To avoid being held up by submachine-gun-toting highwaymen in the "Dodge City" section of this sprawling capital, a group of Nigerians and foreigners left the downtown island of Ikoyi shortly after midnight recently in a fast moving, three-car convoy through the congested urban slums.

The stark dangers of mainland Lagos' Ikeja neighborhood passed out of mind as the group reached The African Shrine nightclub of big band Afro-jazz king Fela Anikulapo Kuti: an open-air compound, partially covered by sheets of corrugated steel laid on 18-foot-high cement pillars.

After a night of pounding rhythm and harsh iconoclastic lyrics, the gray light of dawn peeking under the steel eaves was greeted by the audience with some relief. It coincided with the end of the show and the conveyed message that it was probably safer now to get back to the marshy three-island cluster that is the heart of this West African city.

Crime is the most dramatic change in the life of this vibrant city in recent years. Ten years ago, it was not considered foolhardy to step out onto the street at any time of night to hail a taxi to a nightclub anywhere. The popular dance then was the West African "highlife."

Disco reigns today, but many Nigerians have to travel out of Lagos to the interior cities to enjoy it because few are willing to drive around Lagos at night.

Since Nigeria's mid-1970s oil boom, Lagos has attracted large numbers of desperate men and women from the countryside who come to the city with few or no skills. The city's population is estimated to have grown from 1 million to 4 million or more in a decade.

Teams of armed bandits, running in size from 50 to 100, regularly raid entire neighborhoods, such as the Iju section of Lagos where 15 residents were mauled and robbed in a five-hour night raid recently.

The marauders stole more than $30,000 in money and property, according to the Punch newspaper. The police showed up at daybreak,

During the past year -- accompanying the rise in food prices and unemployment -- the attacks have taken on an added viciousness, with the victims being stabbed, clubbed or shot after handing over their property.

In the Iju raid, one victim was severly cut on his head and arms with razor-sharp machetes after the thieves emptied his house.

Policeman Benjamin Olatunji described the armed band as an "organized syndicate" that regularly raids sections of the city at night. Lagos Gov. Lateef Jakande said reported violent crimes in the city -- rapes, homicides, armed housebreaking and armed robbery -- have increased in the last year alone from 13,700 to 18,000. By comparison, the official count of similar crimes in Washington for the last fiscal year reached 24,295.

Stories are common in Lagos of roaming night police patrols getting into a fight with raiders and backing down because they are outgunned. The police, residents complain, were sorely neglected under Nigeria's recently ended 13 years of military rule.

The robber gangs have become so bold that they post "bills" in neighborhoods declaring their intention to raid the area in the near future.
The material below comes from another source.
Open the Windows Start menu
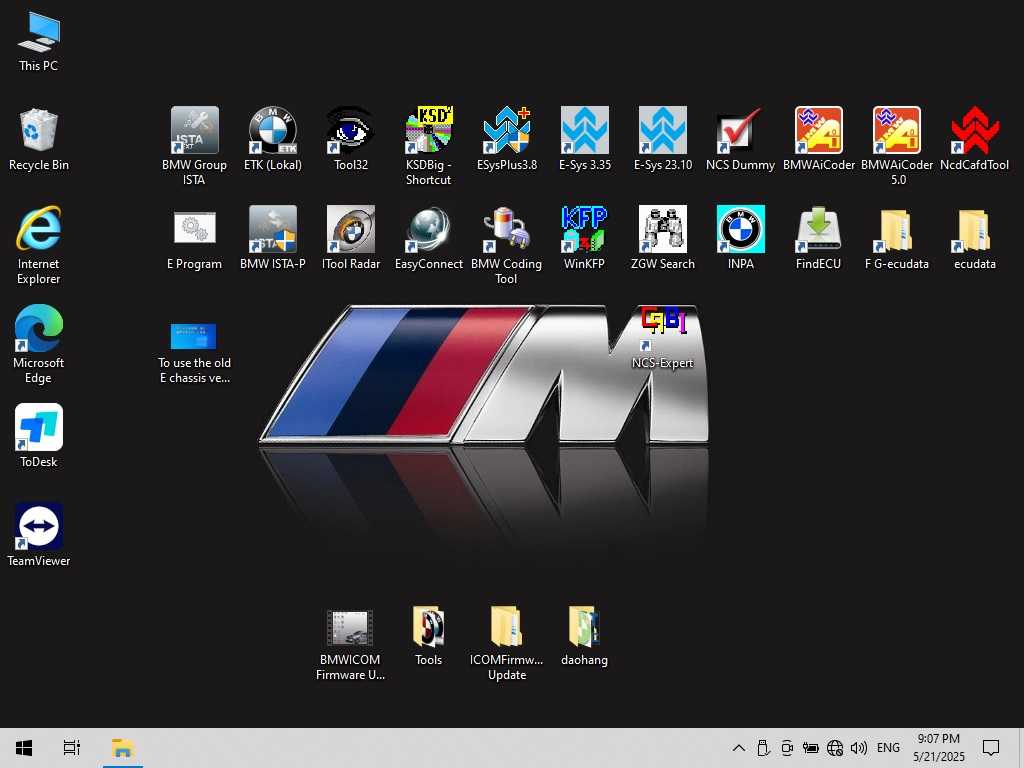The image size is (1024, 768). click(x=22, y=747)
The chairman of the Papa Asafa landlords association, H. F. Kosoro, complained publicly that police officials demanded that he and his neighbors disband a vigilante committee they had formed to repulse one such advertised raid.
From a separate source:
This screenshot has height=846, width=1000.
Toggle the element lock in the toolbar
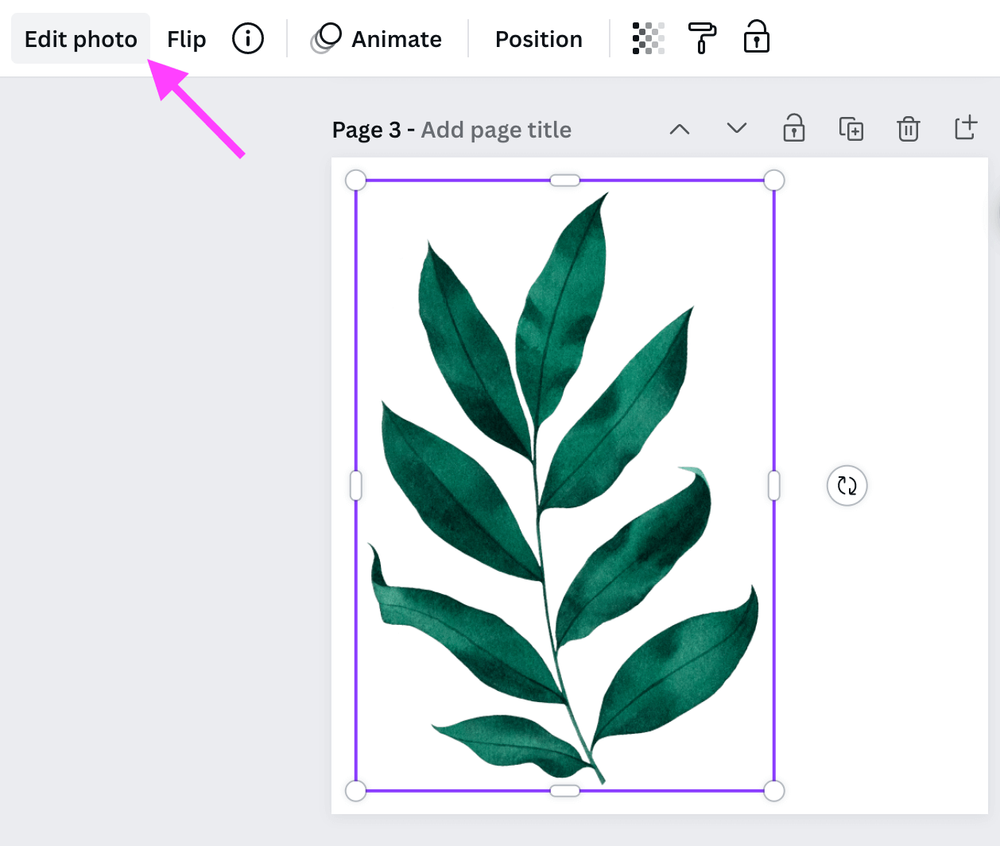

"Unless the police come out in full to protect us," Kosoro said, "the robbers will loot our property and rape our wives."

Dele Giwa, a Nigerian columnist who lived for a number of years in New York City feels that "the Big Apple is a much safer place than Lagos."

In his weekly column, Giwa wrote that the raiders "are now in the habit of sending letters to whole neighborhoods" giving details of their attack strategies and inviting the residents to strengthen their defenses.

One common form of daylight brigandage in Lagos is for armed car thieves, using an old car, to force a driver of a new car to the side of the road and take his car at gunpoint. If there is resistance, such as recently occurred with UNESCO official P. Shankar, the victim is shot in the leg at the first refusal to hand over his keys.If he refuses a secind time, he is shot in the head and rolled out onto the street.